Supplied information below:
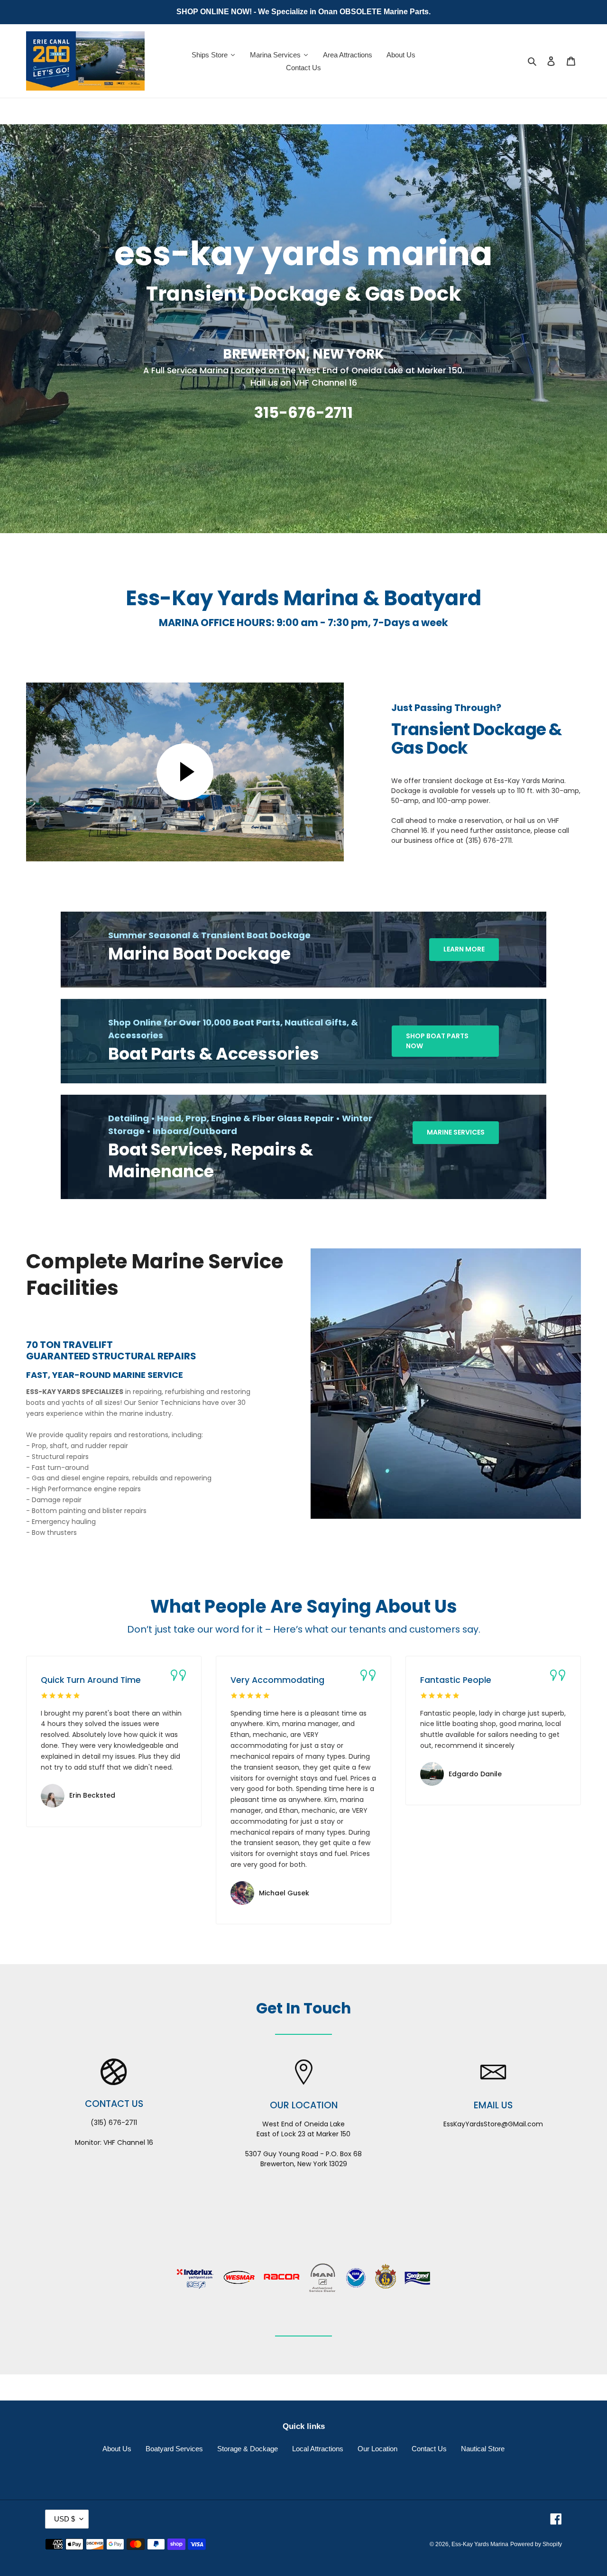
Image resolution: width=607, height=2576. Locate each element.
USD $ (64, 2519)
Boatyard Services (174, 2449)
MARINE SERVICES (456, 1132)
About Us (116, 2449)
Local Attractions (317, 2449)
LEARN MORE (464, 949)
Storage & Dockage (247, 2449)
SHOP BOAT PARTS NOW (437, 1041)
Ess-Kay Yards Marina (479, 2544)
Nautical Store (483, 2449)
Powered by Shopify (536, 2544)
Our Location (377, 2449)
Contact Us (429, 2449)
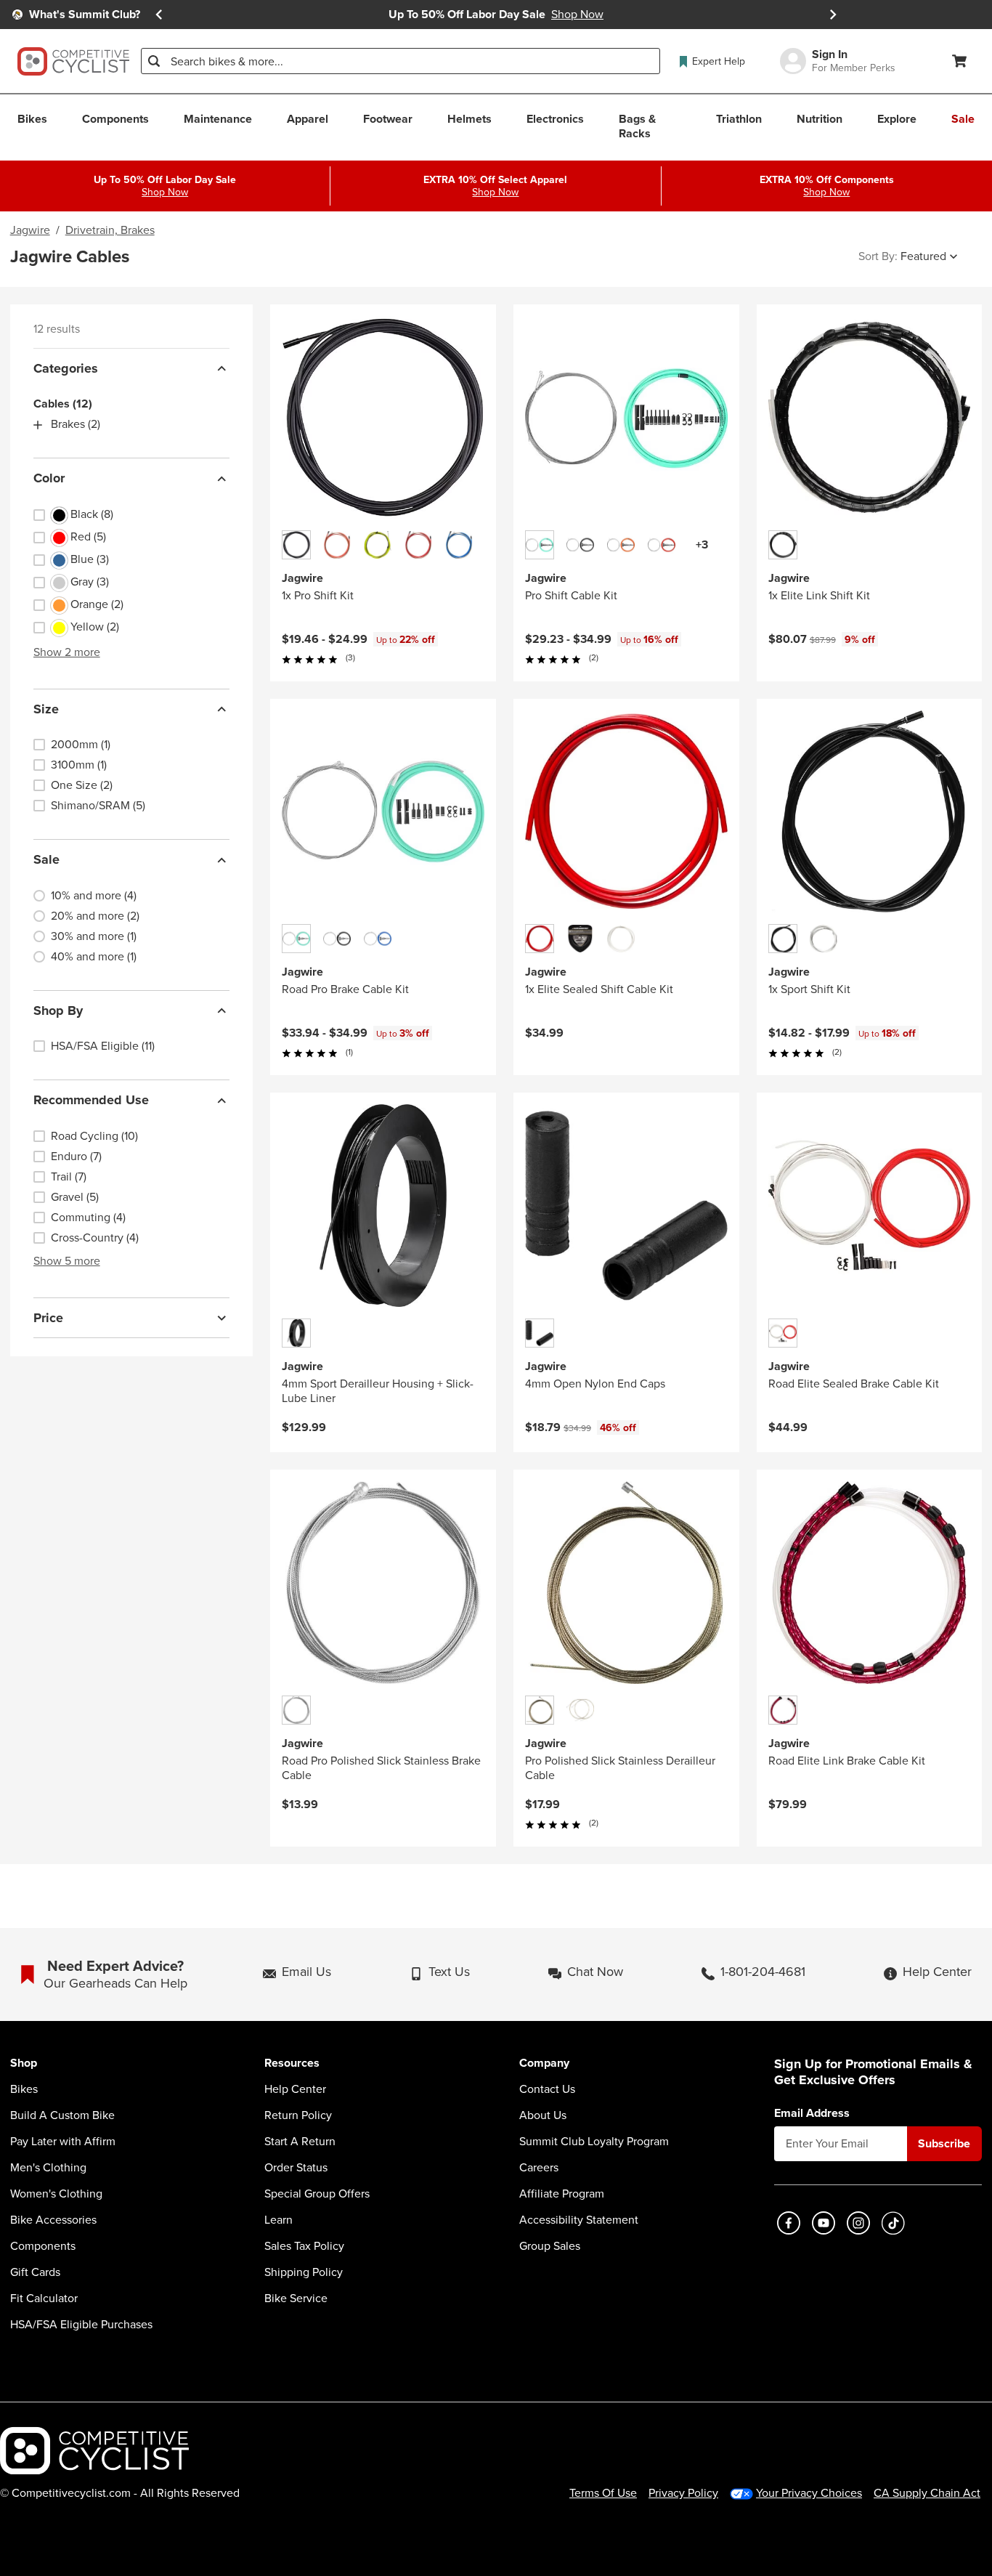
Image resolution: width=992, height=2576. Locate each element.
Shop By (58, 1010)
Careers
End of Supplied information.
▶ _Goal of the exercise_: Having removed the pictures, write out the records exactly as they stand.

▶ _Response area_:
Image resolution: width=607, height=2576. Locate each element.
USD $ (64, 2519)
Boatyard Services (174, 2449)
MARINE SERVICES (456, 1132)
About Us (116, 2449)
Local Attractions (317, 2449)
LEARN MORE (464, 949)
Storage & Dockage (247, 2449)
SHOP BOAT PARTS NOW (437, 1041)
Ess-Kay Yards Marina (479, 2544)
Nautical Store (483, 2449)
Powered by Shopify (536, 2544)
Our Location (377, 2449)
Contact Us (429, 2449)
Image resolution: width=992, height=2576. Locate each element.
Shop By (58, 1010)
Careers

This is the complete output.